### Enunciado 1:
Transcreva do trecho sobre IA e TDAH a parte entre "Um novo estudo" e "durante consultas breves.", inclusive.
### Enunciado 2:
As afirmações abaixo estão de acordo com o trecho sobre IA e TDAH? Responda sim ou não a cada uma e cite literalmente as palavras do trecho que decidem a resposta. (a) Os pesquisadores analisaram históricos médicos de mais de 140.000 crianças. (b) O estudo foi publicado no Nature Mental Health em 27 de março. (c) O desempenho do modelo variou conforme o tipo de seguro do paciente.
**** Trecho do documento
Um novo estudo demonstra que a inteligência artificial pode estimar com precisão o risco de uma criança desenvolver TDAH anos antes de um diagnóstico clínico ocorrer. Ao minerar padrões ocultos em prontuários eletrônicos de rotina desde o nascimento até o início da infância, a IA identifica combinações de marcadores de desenvolvimento e comportamento que os médicos humanos podem ignorar durante consultas breves.
A Pesquisa
Pesquisadores da Duke University analisaram históricos médicos de mais de 140.000 crianças, criando uma ampla linha de base comparativa entre aquelas com e sem TDAH. Eles treinaram um modelo de IA especializado para examinar dados do nascimento ao início da infância. O modelo aprendeu a reconhecer combinações de eventos de desenvolvimento, comportamento e clínicos que frequentemente apareciam anos antes de um diagnóstico de TDAH. Publicado no Nature Mental Health em 27 de abril, o estudo constatou que o modelo se tornou altamente preciso para estimar o risco futuro aos 5 anos de idade — muito antes da idade média de diagnóstico. A ferramenta teve desempenho consistente entre características dos pacientes como sexo, raça, etnia e tipo de seguro, sugerindo que pode ajudar a reduzir disparidades existentes no cuidado do TDAH.
********
**** Dados fornecidos
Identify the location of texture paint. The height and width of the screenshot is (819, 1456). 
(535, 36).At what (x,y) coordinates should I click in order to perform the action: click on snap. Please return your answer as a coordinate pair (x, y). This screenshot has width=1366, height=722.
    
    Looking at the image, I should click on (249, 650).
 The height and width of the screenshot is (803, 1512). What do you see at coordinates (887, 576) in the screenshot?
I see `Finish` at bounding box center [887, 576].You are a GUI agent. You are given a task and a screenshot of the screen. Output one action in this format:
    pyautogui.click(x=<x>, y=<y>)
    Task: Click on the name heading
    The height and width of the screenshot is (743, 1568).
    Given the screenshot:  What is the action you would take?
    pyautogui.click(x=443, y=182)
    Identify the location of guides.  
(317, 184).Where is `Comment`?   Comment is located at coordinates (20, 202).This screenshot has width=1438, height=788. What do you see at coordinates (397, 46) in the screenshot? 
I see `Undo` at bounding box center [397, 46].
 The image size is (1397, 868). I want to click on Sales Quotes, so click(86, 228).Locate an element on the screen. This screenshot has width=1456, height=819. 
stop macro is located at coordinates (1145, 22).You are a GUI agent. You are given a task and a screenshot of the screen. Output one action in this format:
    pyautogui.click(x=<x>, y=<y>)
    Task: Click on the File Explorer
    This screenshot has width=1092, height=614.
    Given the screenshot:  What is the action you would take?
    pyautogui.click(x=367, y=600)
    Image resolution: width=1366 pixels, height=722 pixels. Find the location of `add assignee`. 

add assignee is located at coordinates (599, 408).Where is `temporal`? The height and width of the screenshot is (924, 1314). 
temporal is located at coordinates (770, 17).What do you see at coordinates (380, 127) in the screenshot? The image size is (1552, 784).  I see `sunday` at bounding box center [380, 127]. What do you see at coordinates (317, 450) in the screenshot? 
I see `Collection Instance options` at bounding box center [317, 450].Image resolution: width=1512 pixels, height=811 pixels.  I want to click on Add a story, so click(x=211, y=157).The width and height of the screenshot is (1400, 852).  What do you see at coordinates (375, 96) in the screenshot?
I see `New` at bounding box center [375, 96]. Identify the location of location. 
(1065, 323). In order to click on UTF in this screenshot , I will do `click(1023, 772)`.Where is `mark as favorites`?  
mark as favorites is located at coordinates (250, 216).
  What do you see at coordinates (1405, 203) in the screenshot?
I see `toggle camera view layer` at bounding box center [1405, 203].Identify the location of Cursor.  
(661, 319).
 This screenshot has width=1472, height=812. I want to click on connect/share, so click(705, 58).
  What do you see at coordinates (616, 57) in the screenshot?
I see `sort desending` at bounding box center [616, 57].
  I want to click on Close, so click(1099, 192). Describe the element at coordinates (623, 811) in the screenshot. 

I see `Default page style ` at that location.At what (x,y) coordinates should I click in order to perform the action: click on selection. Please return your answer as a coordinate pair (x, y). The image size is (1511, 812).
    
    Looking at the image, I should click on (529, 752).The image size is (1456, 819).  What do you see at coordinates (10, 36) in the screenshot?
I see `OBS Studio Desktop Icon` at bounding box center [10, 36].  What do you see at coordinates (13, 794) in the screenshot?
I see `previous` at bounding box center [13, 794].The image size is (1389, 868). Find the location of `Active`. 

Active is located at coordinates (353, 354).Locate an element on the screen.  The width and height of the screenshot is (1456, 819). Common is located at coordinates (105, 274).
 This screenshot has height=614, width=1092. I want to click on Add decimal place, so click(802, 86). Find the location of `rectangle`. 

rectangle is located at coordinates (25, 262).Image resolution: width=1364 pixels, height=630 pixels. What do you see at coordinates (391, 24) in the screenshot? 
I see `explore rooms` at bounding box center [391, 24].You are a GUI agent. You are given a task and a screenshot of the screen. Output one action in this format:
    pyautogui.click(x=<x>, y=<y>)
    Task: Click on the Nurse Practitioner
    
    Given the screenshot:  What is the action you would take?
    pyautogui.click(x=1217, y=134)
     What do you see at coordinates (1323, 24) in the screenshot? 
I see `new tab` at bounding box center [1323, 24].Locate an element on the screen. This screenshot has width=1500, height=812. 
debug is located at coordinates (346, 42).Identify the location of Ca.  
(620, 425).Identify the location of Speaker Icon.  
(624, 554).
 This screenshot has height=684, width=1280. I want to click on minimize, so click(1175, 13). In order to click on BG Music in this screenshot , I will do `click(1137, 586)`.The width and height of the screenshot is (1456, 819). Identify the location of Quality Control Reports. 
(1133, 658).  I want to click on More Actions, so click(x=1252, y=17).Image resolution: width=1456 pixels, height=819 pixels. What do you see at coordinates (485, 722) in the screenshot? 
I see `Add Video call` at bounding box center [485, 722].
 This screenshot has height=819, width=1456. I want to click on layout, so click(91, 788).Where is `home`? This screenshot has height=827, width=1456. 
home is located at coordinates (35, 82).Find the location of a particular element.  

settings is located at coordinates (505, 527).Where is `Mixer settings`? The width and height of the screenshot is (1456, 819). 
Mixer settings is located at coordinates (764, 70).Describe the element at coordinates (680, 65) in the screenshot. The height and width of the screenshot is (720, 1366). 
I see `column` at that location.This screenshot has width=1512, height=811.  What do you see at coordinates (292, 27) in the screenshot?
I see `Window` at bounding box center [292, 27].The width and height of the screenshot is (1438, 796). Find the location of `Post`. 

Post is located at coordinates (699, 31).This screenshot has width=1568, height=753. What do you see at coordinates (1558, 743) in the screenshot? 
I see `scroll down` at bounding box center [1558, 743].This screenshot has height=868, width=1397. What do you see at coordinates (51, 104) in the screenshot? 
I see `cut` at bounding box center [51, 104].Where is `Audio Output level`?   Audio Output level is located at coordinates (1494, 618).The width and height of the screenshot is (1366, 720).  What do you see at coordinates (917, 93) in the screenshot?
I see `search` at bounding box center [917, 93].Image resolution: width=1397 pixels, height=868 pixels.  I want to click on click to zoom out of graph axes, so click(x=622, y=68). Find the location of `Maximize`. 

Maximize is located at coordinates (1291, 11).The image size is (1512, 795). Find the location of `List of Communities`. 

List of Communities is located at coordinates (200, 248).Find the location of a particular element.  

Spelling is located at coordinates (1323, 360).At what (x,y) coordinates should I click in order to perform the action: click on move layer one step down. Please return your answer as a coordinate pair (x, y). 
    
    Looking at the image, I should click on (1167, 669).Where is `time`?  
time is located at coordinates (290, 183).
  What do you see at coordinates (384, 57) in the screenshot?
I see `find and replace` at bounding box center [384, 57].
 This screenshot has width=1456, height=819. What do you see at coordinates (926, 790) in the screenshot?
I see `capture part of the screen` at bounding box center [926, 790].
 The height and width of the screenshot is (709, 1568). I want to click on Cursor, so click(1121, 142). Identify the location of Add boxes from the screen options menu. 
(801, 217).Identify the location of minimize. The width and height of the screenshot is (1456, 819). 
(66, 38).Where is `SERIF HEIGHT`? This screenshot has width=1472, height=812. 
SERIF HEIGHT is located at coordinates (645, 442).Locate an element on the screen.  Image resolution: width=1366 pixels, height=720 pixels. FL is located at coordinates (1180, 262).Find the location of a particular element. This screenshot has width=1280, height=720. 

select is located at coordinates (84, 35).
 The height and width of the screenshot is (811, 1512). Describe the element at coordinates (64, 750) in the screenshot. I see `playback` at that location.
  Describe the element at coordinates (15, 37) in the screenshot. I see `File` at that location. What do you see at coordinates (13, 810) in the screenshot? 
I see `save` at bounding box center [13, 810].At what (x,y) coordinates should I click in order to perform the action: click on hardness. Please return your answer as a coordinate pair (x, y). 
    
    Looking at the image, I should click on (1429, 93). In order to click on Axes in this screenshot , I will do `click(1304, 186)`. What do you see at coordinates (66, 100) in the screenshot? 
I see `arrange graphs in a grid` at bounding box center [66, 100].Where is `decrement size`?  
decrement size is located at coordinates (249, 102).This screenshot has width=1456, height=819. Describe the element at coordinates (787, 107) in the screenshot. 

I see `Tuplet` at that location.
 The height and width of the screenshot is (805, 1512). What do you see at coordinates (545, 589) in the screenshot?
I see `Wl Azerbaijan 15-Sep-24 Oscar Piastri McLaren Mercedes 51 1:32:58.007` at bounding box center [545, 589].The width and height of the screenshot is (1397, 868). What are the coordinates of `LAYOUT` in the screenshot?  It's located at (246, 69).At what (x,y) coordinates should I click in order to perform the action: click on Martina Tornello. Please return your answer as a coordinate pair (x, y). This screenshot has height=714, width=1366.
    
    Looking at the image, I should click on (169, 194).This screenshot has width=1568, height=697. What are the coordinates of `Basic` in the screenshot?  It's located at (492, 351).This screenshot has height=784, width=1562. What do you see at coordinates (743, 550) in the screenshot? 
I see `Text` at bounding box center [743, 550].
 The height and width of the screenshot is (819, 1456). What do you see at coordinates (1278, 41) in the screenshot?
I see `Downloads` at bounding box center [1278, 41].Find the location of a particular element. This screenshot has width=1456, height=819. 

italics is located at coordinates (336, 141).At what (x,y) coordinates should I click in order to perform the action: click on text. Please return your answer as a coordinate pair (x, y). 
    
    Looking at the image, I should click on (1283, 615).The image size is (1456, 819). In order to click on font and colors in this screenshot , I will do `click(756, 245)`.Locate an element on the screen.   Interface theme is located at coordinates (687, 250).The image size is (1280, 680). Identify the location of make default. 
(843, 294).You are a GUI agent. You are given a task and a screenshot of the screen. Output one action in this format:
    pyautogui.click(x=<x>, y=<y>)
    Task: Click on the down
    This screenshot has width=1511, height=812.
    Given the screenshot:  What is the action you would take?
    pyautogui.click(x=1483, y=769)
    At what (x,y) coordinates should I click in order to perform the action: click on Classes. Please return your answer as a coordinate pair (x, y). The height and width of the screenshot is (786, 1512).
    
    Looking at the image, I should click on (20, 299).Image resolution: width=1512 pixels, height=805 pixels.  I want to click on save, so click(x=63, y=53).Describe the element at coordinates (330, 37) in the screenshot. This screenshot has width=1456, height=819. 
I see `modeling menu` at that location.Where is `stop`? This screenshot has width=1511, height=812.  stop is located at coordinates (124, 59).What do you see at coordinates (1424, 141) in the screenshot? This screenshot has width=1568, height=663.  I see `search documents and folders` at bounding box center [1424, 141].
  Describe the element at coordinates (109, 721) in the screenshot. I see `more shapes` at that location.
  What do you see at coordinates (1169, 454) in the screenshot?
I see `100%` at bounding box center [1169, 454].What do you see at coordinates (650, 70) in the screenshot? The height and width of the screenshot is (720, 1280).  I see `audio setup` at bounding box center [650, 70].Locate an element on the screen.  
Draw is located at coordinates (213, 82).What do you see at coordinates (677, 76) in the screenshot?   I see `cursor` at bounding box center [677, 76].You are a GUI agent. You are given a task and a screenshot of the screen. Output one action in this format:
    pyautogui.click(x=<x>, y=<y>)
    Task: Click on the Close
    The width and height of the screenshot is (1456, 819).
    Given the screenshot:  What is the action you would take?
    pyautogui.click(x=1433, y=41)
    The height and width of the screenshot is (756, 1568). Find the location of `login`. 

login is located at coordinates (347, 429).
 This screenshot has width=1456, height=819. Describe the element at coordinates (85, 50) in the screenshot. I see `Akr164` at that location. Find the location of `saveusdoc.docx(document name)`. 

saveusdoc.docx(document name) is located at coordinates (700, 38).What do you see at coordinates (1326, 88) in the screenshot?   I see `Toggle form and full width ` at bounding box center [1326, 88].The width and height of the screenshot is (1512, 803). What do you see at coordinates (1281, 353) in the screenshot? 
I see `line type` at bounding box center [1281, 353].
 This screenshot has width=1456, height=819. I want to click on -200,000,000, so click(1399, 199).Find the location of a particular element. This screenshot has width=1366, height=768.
********
### Sua resposta 1:
Um novo estudo demonstra que a inteligência artificial pode estimar com precisão o risco de uma criança desenvolver TDAH anos antes de um diagnóstico clínico ocorrer. Ao minerar padrões ocultos em prontuários eletrônicos de rotina desde o nascimento até o início da infância, a IA identifica combinações de marcadores de desenvolvimento e comportamento que os médicos humanos podem ignorar durante consultas breves.

### Sua resposta 2:
(a) Sim: "analisaram históricos médicos de mais de 140.000 crianças".
(b) Não: "Publicado no Nature Mental Health em 27 de abril".
(c) Não: "A ferramenta teve desempenho consistente entre características dos pacientes como sexo, raça, etnia e tipo de seguro".